林業のよさを息子も分かってくれ、継いでくれたらいい。
古庄 正徳 さん(菊池森林組合)

古庄正徳さん 「22、3歳の頃、2年ほど山の仕事をやっていたことがあるんです。同級生のお父さんが、個人経営で林業をやっていて、手伝っていました」そう語る古庄さんは、その後に半導体製造の会社に入り、技術者として働いていた。しかし、年齢的にも上と下との板挟みのポジションで、ストレスが多かったという。やめたいと思っていたとき、リストラにかかり、退職。そんなとき、親方(同級生のお父さん)から、また声がかかり、復帰したそうだ。「親方はいま、森林組合の作業班として仕事をしていて、その班で「緑の研修生」として働いているんです」とのこと。また、「研修生になって、勉強になってますね。森林を見て、どうしたら早く効率よく作業できるか、考えながらやるようになりました」とも。そして、将来のことを聞くと、「ずっと続けたいです。林業のよさを息子も分かってくれて、後を継いでくれたらいいですね」と、うれしそうに話してくれた。

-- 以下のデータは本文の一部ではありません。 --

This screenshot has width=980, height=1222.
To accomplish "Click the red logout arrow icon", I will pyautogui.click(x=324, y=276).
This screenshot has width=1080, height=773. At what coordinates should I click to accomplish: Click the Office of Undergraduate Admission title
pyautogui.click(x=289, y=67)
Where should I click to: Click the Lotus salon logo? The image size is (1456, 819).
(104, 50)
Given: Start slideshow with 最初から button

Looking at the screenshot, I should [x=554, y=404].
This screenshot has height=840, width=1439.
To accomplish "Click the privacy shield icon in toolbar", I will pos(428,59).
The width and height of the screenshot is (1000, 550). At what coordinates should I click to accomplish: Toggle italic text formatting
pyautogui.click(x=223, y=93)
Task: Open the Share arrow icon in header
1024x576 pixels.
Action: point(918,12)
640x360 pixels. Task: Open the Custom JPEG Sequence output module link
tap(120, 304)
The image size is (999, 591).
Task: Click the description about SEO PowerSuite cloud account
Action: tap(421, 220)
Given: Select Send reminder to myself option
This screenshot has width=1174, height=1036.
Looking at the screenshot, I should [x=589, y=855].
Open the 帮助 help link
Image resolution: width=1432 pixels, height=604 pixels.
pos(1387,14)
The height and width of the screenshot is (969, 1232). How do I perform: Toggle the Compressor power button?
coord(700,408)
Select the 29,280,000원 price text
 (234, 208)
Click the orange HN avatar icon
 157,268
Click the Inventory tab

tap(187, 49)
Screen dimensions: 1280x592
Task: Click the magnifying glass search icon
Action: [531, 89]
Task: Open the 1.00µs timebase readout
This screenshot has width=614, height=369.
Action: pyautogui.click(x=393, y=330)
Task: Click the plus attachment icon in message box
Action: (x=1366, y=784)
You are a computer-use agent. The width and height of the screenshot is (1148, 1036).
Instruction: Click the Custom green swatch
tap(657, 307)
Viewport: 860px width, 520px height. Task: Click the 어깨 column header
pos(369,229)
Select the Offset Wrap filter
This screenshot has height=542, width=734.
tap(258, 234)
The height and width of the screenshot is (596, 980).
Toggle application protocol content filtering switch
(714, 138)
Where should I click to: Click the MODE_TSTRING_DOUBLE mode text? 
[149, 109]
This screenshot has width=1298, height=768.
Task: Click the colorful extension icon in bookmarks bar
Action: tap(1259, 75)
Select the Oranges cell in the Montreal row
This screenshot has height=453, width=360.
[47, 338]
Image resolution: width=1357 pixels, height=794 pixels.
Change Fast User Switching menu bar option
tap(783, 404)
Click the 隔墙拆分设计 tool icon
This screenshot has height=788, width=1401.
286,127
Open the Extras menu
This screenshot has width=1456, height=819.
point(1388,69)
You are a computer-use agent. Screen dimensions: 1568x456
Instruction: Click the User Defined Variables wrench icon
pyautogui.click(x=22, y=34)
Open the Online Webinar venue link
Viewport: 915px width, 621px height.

班長さんは、父親も知っている人なので、仕事しやすい。
水口 勝之 さん(菊池森林組合)

水口勝之さん 自宅はここ菊池の椎茸農家だという。5月に結婚したばかりの新婚ほやほや、子どもも生まれたばかりの水口さん。「前はパン製造の会社に勤めていたんですが、家を継ごうと思ってやめました」、そう語る。家は山持ちでもあり、スギ山やヒノキの山もあるそうだが、手入れはされていないと嘆く。「緑の研修生」になった動機を尋ねると、「自分の山を整備したいことと、椎茸栽培の木も切り出したりするから、勉強もかねて・・・」という。聞けば、「いまの作業班の班長さんを父親が知っていて、「緑の研修生」の制度を教えてもらったんです」とのこと。「父親もおじいちゃんも知っている人だから、話しやすいし、いろいろ聞きやすく、仕事しやすいですね」とにっこり。「いまは言われたことを体で覚えるようにしてるんです」といい、一人前の林業士をめざしてがんばっているようだ。また、「前の会社では365日同じ内容の仕事だったけど、山の仕事は現場ごとに違うし、季節によっても違う。覚えることもいろいろで、やりがいがあります」その言葉がやる気を物語っていた。